Pour les jeunes algériens, la France est synonyme de chrétiens mais petit à petit ils se rendent compte que ce n’est pas que cela. En France il y a aussi des gens qui se sont éloignés de leur pratique religieuse. C'est impensable pour eux. On ne peut pas vivre sans Dieu. Ils apprennent la langue française à l’école mais cet enseignement est en perte de vitesse, fortement concurrencé par l’anglais.

 

Quelle est votre action en Algérie :

Je suis évêque et en tant qu’évêque je fais en sorte que l’évangile soit vivant et en tant que chrétien, j’essaie d’être le frère de tous. J’aide les jeunes comme un père.

 

Pourquoi avoir choisi l’Algérie ?

Quand je suis rentré d'Algérie lors de ma première mission, je voulais repartir peu importe où. L'Inde m'attirait beaucoup et encore aujourd'hui mais mes supérieurs ont senti mon attachement à l'Algérie. J'en parlé avec passion. C'est donc tout naturellement qu'ils m'ont proposé de repartir là-bas. Quand je l'ai retrouvé, j’ai senti au fond de moi que j’y resterai. Au bout de quelques années, j' aimais profondément les Algériens. Aujourd'hui

«Je souffre quand l’Algérie souffre, je suis heureux quand l’Algérie est heureuse. »
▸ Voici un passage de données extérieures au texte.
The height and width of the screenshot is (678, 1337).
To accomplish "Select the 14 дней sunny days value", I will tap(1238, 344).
Il faut que l’église soit vraie même si elle est minoritaire.

 

Comment cela se passe-t-il avec la population musulmane ?

La question à se poser est : comment rester proche ? Il ne faut pas faire d’amalgame entre musulman et terroriste. Les premiers à souffrir sont les musulmans eux-mêmes.
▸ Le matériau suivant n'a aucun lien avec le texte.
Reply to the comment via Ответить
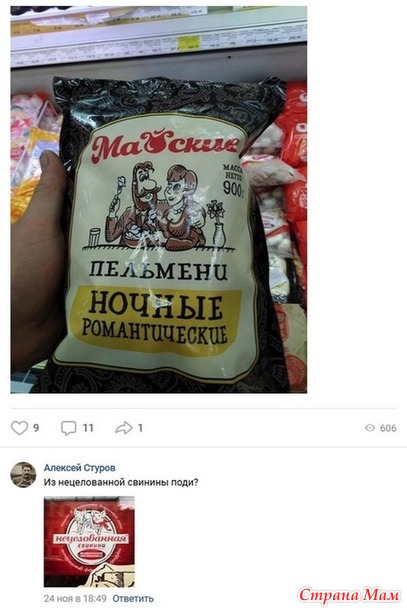 (x=133, y=598)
« Seigneur désarme moi, désarme nous, désarme les »  Prière des Moines de Tibirhine

C’est le combat de l’Église dans un pays musulman. Il faut rester sans laisser la haine entrer dans son cœur. On n’est pas fait pour haïr que ce soit dans la famille ou dans le monde. On est fait pour aimer, aimer profondément.

 

Subissez-vous des discriminations ?

 

Moi personnellement non mais c'est plus compliqué pour les étudiants subsahariens qui ont la peau noire et qui subissent des discriminations. Ils doivent être patients, exemplaires et petit à petit quand les Algériens se rendent compte qu'ils sont bons, vrais, qu'ils ont envie de partager alors ils se font accepter. Et quand ils réussissent à se faire des amis c'est gagné.

C'est aussi difficile pour les nouveaux chrétiens, des musulmans qui se convertissent. Quand ils osent en parler à leur famille, il faut du temps pour que la famille recrée du lien. Quand elle s'aperçoit que le converti est toujours là, qu'il ne l'a pas fait pour fuir, qu'il est plus heureux même plus généreux, gentil alors petit à petit la famille se ressoude. Mon rôle à ce moment là est important. Il faut soutenir les jeunes chrétiens mais aussi leur famille ainsi que ces étudiants étrangers. Il est nécessaire de les entourer, créer du lien pour qu'ils se sentent soutenus.